[What you will do]
a: Reproduce part of the Q-learning notebook, starting at the words "elif action==1: #" and ending after the words "y_coord=min(self.size-1,y_coord+1)".
b: Write the next part of the Q-learning notebook, picking up after its last line.

[Selected passage]

— START —

بِسْمِ اللهِ

In [1]:
import numpy as np
import random as rnd 

In [2]:
# define a custom grid world environment ]
class GridWorld:
    def __init__(self,size):
        self.size=size # size of the grid world
        self.grid=np.zeros((size,size))
        self.start_state=(0,0)
        # placing the obstacle at the center of the grid world 
        # self.grid[size//2,size//2]=1
        # self.obstacle_state=(size//2,size//2)
        self.goal_state=(size-1,size-1)
        self.current_state=self.start_state

    def reset(self):
        self.current_state=self.start_state
        return self.current_state 
    
    def step(self,action):
        x_coord,y_coord =self.current_state 
        if action==0: # move up
            x_coord=max(0,x_coord-1)
        elif action==1: # move down 
            x_coord=min(self.size-1,x_coord+1)
        elif action==2: # move left 
            y_coord=max(0,y_coord-1)
        elif action==3: # move right 
            y_coord=min(self.size-1,y_coord+1)
        else :
            raise ValueError("Invalid Action")
        
        # setting the current state to the updated coordinates 
        self.current_state=(x_coord,y_coord)

        # if the current state is goal state , reward is 1 else 0
        if self.current_state == self.goal_state:
            reward=1
        else :
            reward=0
        
        if self.current_state==self.goal_state:
            done = True
        else :
            done = False 

        return self.current_state,reward,done



In [3]:
# q-learning algorithm
def q_learning(env,episodes,alpha,gamma,epsilon):
    # timesteps for each episode 
    timesteps=100
    # initializing the Q-table with random values (preferably zeros)\
    Q=np.zeros((env.size,env.size,4))
    
    # running each episode 
    for each_episode in range(episodes):
        
        # resetting the environment for each episode 
        state=env.reset()

— END —

[Information given]
— START —

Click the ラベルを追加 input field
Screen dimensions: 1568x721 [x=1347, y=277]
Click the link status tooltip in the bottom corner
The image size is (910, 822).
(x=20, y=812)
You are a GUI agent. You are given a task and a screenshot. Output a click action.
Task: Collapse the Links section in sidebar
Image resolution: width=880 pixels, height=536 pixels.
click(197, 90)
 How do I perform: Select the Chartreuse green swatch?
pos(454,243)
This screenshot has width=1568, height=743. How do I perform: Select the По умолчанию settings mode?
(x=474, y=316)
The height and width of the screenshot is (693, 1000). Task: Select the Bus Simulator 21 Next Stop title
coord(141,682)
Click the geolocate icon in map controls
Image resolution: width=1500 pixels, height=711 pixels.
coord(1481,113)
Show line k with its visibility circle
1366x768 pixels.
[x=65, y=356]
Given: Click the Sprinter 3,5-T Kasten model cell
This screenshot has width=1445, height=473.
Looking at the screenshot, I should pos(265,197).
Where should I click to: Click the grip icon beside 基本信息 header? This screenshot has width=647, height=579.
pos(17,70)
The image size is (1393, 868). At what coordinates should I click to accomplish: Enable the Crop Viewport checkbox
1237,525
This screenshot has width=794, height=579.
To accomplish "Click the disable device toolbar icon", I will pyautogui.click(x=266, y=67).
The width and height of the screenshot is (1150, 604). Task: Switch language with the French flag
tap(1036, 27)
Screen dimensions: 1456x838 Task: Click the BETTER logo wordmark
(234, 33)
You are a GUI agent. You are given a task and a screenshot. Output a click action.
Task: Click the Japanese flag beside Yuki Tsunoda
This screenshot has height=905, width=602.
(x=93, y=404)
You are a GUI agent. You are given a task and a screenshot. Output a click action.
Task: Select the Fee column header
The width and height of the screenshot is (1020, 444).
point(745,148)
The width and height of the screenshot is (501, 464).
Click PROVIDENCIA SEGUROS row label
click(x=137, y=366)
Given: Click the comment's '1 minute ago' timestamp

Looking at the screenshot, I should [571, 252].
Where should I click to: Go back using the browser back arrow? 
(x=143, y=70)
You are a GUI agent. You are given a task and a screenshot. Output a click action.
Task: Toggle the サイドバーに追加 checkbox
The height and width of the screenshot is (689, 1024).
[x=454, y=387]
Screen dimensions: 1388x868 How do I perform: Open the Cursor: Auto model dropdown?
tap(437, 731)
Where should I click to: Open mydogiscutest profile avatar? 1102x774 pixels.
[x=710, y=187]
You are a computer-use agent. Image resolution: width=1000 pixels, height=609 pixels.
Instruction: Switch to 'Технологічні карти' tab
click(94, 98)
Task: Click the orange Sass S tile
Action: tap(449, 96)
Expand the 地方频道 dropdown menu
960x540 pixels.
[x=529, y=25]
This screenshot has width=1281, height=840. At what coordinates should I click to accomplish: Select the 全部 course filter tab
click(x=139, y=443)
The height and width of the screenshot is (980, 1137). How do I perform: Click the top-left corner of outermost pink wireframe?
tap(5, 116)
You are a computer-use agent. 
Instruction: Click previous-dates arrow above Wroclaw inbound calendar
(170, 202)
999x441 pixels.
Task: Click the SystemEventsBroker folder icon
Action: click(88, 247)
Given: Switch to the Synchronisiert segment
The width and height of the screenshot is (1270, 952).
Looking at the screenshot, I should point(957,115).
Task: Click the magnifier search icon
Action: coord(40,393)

— END —

[Results of the tasks]
a:
elif action==1: # move down 
            x_coord=min(self.size-1,x_coord+1)
        elif action==2: # move left 
            y_coord=max(0,y_coord-1)
        elif action==3: # move right 
            y_coord=min(self.size-1,y_coord+1)

b:
        # setting the done Flag to False 
        done=False 
        while not done:
            # epsilon greedy action selection
            # genereate a random number between 0 and 1
            random=np.random.random()
            if random<epsilon:
                # exploration (random action)
                action=np.random.randint(0,4)
            elif random>=epsilon:
                # exploitation
                action=np.argmax(Q[state[0],state[1]])


            # taking the action and observing the next state and reward and done flag
            next_state,reward,done=env.step(action)

            # updating the Q-table using Q-Rule 
            Q[state[0], state[1], action] += alpha * (reward + gamma * np.max(Q[next_state[0], next_state[1]]) - Q[state[0], state[1], action])

            state=next_state

        if each_episode%timesteps==0:
            print(f"Episode {each_episode} completed")

        
    return Q
         
 

In [None]:
# initializing the environment 
env=GridWorld(5)
# defining the hyperparameters 
alpha=0.1
gamma=0.9
epsilon=0.1
episodes=1000

Q_table_final=q_learning(env,episodes,alpha,gamma,epsilon)
print(Q_table_final)